Collected data entries
============================================================

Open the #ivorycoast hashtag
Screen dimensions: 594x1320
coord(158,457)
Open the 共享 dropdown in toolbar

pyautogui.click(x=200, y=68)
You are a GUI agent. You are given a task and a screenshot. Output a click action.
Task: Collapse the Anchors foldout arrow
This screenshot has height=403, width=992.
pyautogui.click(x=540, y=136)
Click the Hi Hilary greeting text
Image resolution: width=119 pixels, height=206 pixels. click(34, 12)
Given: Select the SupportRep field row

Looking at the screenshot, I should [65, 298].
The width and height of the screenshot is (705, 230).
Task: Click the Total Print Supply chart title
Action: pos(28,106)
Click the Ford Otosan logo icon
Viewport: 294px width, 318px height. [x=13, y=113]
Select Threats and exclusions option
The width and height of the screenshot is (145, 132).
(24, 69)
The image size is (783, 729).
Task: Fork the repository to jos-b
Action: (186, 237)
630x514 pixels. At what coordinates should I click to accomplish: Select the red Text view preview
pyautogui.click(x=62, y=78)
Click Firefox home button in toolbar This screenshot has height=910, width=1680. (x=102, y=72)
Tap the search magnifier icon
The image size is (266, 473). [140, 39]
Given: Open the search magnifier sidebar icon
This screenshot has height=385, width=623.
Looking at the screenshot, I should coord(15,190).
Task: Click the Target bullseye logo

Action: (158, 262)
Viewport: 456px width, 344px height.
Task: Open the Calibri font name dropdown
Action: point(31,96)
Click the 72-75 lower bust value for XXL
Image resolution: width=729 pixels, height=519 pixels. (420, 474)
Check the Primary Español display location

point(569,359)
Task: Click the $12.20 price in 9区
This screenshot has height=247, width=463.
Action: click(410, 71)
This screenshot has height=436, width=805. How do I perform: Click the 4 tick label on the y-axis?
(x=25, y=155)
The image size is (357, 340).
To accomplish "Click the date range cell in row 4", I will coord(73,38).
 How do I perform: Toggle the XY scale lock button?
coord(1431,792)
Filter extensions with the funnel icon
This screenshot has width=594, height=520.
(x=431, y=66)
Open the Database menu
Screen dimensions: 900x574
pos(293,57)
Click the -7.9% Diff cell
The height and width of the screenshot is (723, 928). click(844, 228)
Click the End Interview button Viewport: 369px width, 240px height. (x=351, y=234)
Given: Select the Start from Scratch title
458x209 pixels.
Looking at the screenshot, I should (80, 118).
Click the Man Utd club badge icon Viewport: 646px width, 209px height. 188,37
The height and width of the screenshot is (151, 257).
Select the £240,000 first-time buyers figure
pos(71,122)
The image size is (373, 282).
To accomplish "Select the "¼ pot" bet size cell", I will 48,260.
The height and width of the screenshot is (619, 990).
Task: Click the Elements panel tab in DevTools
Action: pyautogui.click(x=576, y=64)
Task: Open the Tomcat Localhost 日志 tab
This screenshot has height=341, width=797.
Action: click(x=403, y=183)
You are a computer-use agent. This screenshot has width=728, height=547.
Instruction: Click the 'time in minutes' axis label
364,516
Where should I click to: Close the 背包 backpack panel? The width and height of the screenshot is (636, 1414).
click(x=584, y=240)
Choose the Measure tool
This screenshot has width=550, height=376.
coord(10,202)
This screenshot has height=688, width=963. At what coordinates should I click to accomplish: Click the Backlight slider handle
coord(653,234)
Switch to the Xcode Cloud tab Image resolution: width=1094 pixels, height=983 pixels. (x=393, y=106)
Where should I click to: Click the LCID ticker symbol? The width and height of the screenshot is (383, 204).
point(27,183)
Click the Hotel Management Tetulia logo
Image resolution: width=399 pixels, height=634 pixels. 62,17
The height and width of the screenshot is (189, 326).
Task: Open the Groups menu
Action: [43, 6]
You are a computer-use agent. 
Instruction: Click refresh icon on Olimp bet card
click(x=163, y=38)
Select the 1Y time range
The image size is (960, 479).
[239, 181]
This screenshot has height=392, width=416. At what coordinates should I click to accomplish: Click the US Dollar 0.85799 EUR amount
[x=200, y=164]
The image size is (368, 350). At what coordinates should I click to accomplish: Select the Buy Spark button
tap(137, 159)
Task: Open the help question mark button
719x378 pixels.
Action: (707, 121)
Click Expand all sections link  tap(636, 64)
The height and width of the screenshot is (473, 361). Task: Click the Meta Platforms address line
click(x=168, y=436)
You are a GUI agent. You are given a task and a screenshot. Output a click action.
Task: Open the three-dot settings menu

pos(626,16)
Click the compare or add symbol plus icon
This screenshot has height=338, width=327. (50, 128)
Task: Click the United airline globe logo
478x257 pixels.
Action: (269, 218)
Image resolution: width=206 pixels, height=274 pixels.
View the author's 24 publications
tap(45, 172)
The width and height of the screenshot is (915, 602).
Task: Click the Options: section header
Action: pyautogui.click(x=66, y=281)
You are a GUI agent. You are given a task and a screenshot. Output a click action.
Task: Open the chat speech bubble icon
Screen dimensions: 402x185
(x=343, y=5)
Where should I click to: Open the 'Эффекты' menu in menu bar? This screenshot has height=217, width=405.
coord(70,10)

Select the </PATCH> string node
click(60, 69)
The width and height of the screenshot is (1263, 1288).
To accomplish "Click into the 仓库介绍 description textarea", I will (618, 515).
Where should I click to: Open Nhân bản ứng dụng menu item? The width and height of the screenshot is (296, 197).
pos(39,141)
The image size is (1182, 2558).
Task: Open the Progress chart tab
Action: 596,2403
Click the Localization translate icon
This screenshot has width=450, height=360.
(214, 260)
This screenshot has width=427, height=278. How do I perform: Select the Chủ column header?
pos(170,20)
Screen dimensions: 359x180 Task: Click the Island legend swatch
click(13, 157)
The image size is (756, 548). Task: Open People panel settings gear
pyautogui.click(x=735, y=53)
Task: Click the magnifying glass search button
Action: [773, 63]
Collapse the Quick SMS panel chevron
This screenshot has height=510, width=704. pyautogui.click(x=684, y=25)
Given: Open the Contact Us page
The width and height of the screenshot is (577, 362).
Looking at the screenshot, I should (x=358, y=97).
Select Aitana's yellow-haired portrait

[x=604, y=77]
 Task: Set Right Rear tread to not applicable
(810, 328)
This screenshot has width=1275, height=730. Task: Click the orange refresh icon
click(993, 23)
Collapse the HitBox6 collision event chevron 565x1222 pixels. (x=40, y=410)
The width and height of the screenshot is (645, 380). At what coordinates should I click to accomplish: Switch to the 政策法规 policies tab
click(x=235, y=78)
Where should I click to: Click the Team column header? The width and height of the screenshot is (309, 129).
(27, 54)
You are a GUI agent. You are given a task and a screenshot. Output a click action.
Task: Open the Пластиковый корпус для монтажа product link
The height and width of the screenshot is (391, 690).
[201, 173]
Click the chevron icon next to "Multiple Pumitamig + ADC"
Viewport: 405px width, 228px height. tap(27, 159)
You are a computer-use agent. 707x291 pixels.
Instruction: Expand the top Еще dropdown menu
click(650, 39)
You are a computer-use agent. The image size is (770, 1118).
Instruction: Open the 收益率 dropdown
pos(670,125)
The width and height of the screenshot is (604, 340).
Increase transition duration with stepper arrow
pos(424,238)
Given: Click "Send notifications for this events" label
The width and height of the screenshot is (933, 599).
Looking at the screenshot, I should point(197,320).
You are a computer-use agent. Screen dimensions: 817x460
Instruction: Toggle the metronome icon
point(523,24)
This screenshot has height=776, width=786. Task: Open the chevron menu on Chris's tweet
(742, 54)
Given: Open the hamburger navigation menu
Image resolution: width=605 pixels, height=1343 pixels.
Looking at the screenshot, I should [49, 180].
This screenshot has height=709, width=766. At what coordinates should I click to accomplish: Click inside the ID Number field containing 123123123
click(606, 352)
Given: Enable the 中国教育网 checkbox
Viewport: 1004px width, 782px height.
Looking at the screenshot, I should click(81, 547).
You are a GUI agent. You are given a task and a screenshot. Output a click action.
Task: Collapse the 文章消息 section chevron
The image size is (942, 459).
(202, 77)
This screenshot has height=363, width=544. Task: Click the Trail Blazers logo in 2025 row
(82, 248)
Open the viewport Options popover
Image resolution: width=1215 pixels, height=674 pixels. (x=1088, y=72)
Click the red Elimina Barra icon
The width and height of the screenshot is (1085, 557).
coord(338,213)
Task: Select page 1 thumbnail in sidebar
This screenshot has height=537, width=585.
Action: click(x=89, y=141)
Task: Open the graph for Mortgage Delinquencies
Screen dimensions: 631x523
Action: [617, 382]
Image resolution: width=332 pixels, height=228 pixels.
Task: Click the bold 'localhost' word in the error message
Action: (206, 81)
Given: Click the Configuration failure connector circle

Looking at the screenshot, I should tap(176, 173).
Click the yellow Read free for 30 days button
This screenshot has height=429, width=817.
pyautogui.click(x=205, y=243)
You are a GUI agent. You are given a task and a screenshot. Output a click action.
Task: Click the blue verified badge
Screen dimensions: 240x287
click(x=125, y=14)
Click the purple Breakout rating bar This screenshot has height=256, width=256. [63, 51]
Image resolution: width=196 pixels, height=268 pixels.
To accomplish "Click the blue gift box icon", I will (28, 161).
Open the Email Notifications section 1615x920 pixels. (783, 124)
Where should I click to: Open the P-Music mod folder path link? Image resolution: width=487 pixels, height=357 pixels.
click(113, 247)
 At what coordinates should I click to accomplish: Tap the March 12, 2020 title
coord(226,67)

============================================================

Problem statement:
Your answer must be every line from the entries that contains the string "blue", copied as it stands.

Reply:
Task: Click the blue verified badge
To accomplish "Click the blue gift box icon", I will (28, 161).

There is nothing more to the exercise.